No Unpublished C Cases Issued.


Appellate Court Decisions

Long Beach Memorial Medical Center d/b/a Long Beach MemorialCare Medical Center & MemorialCare Miller Children’s and Women’s Hospital Long Beach, Board Case No. 21-CA-157007 (reported at 366 NLRB No. 66) (D.C. Cir. decided May 10, 2019)

In an unpublished judgment, the Court enforced the Board’s order issued against this independent, non-profit subsidiary of Memorial Health Services that operates two hospitals in Long Beach, California, where it employs 6000 employees, including 2100 registered nurses represented by the California Nurses Association/National Nurses United.  In doing so, the Court upheld findings by the Board (Members Pearce and McFerran; Member Emanuel, dissenting in part) that the Employer unlawfully maintained two overbroad rules prohibiting direct-care providers from wearing union-branded pins, badges, and badge reels in non-patient care areas in violation of Section 8(a)(1).
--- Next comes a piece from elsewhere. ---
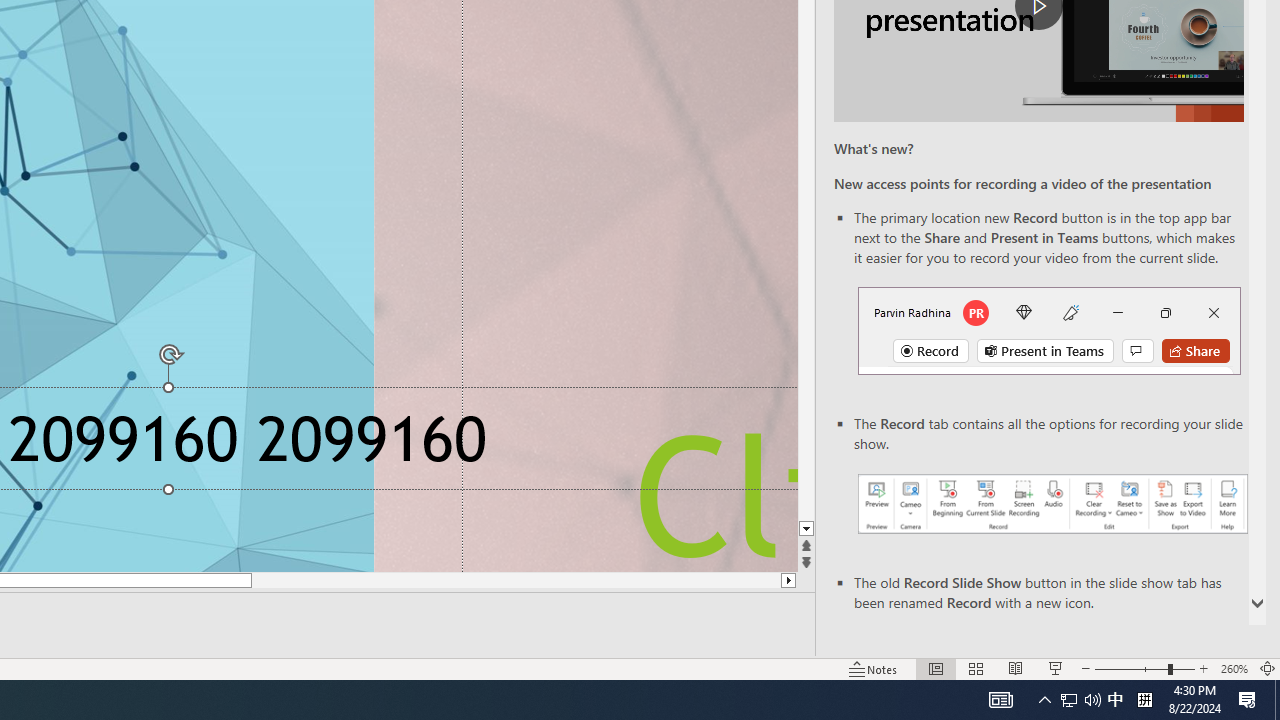 Image resolution: width=1280 pixels, height=720 pixels. I want to click on 'Record your presentations screenshot one', so click(1051, 502). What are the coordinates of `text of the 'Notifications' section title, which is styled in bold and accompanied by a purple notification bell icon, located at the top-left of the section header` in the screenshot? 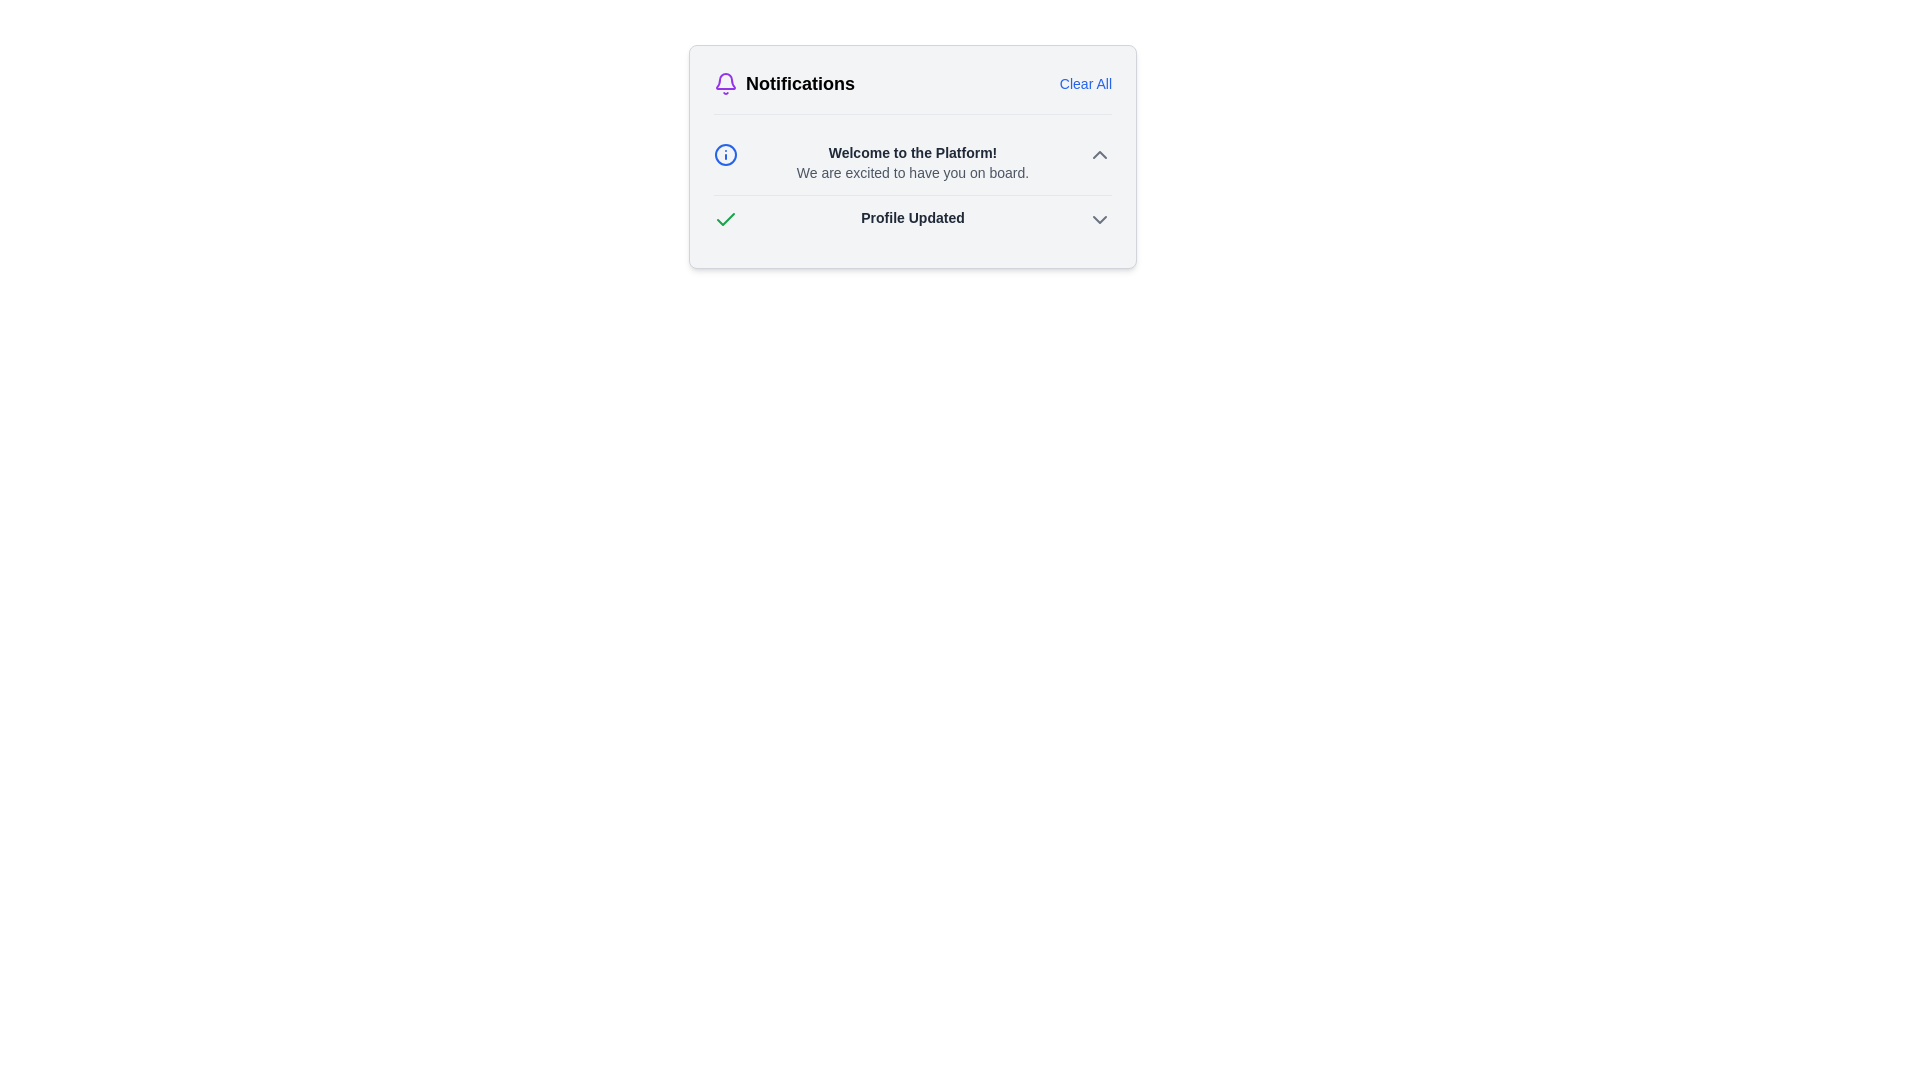 It's located at (783, 83).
On review, the Court found no error in the Board’s application of the settled presumption, applicable to healthcare settings, that a blanket restriction on wearing union insignia in areas not devoted to immediate patient care is presumptively invalid, unless the employer establishes that the prohibition is necessary to avoid disruption of health-care operations or disturbance of patients.  The Court noted that neither of the rules contained language restricting their application to patient-care areas.  Moreover, the Court held that the Employer’s contentions that the pin rule only applied to patient-care areas, and that safety concerns justified the badge-reel rule, were not supported by the text of the rules.  Further, the Court held that the Employer’s argument, first raised on appeal, that the case should have been governed by Boeing Co., 365 NLRB No. 154 (2017), was jurisdictionally barred from review under Section 10(e) of the Act.  The Court noted that the Employer could have raised the issue to the Board while the case was pending on exceptions, or in a motion for reconsideration, but had not done so.

The Court’s judgment may be found here.


Administrative Law Judge Decisions

No Administrative Law Judge Decisions Issued.